Le v.10 commence par `‘od yishshama‘`, « encore sera entendu », dont le complément sonore est développé au v.11.
La formule `hodu ... ki tov YHWH ki le‘olam hasdo` est une acclamation liturgique : « Rendez grâce… car il est bon, car pour toujours son ḥesed ». `todah` peut désigner action de grâce et sacrifice de reconnaissance.
`neweh ro‘im marbitsim tson` : pâturage/demeure de bergers faisant reposer le petit bétail.
« Passer sous la main de celui qui compte » évoque le dénombrement du troupeau par le berger.
`haqim et-haddavar hattov` : « faire se lever / accomplir la bonne parole », c’est-à-dire la rendre effective.
`’atsmiaḥ leDavid tsemaḥ tsedaqah` : « je ferai germer pour David un germe de justice ». Le titre reste dynastique dans le contexte immédiat.
Le suffixe féminin `lah` renvoie à Jérusalem : dans le MT de 33:16, « YHWH notre justice » est le nom donné à la ville, contrairement à 23:6 où le contexte porte sur le roi.
`lo yikkaret leDavid ’ish` : littéralement « il ne sera pas retranché à David un homme » ; idiome de continuité dynastique.

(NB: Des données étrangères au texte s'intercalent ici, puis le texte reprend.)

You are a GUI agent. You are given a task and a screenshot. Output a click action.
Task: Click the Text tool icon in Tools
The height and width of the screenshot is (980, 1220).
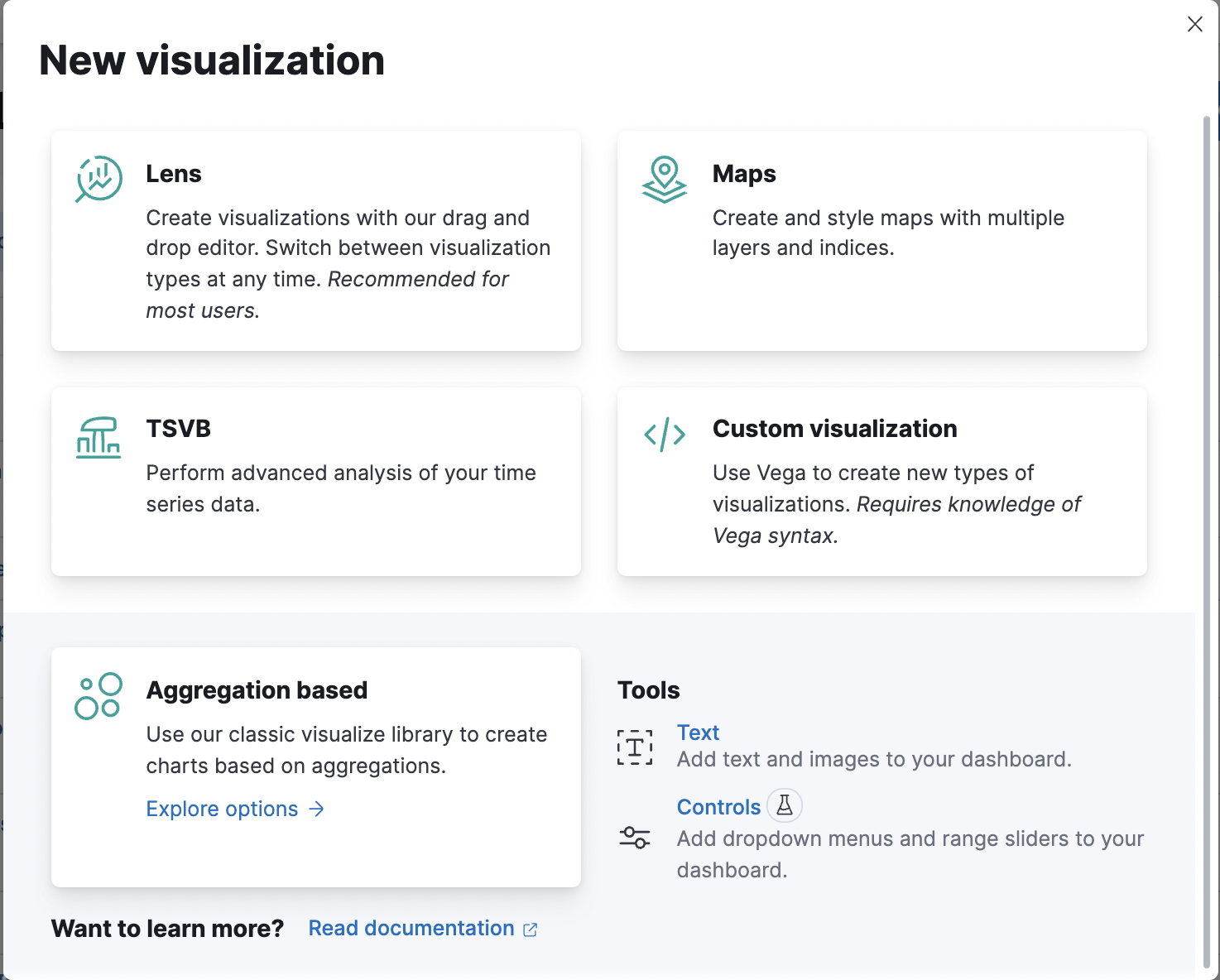point(635,747)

La construction parallèle à 33:17 associe continuité davidique et continuité du service sacerdotal lévitique.
Formule messagère `wayehi devar-YHWH el-Yirmeyahu lemor`.
`beriti hayyom / beriti hallaylah` : « mon alliance du jour / de la nuit ». L’ordre cosmique devient garantie rhétorique de la promesse.
Le parallèle syntaxique unit explicitement alliance davidique et service des « Lévites, les prêtres » (`hallewiyyim hakkohanim`).
Les deux images d’innombrabilité — `tseva hashamayim` et `ḥol hayyam` — réemploient un langage de promesse de descendance.
Nouvelle formule d’introduction d’oracle ; elle sépare 33:23–26 de l’argument précédent tout en le prolongeant.
`shete hammishpaḥot` : « les deux familles ». Le référent est discuté ; le contexte immédiat peut viser les deux ensembles/lignées précédemment évoqués. La traduction ne tranche pas davantage.
`ḥuqqot shamayim wa’arets` : prescriptions/lois des cieux et de la terre ; l’ordre cosmique sert de garantie de permanence.
Le verset conclut par `ashiv et-shevutam weriḥamtim` : « je rétablirai leur destinée / ramènerai leur captivité et j’aurai compassion d’eux ». Le conditionnel cosmique rend le rejet impossible dans l’argument.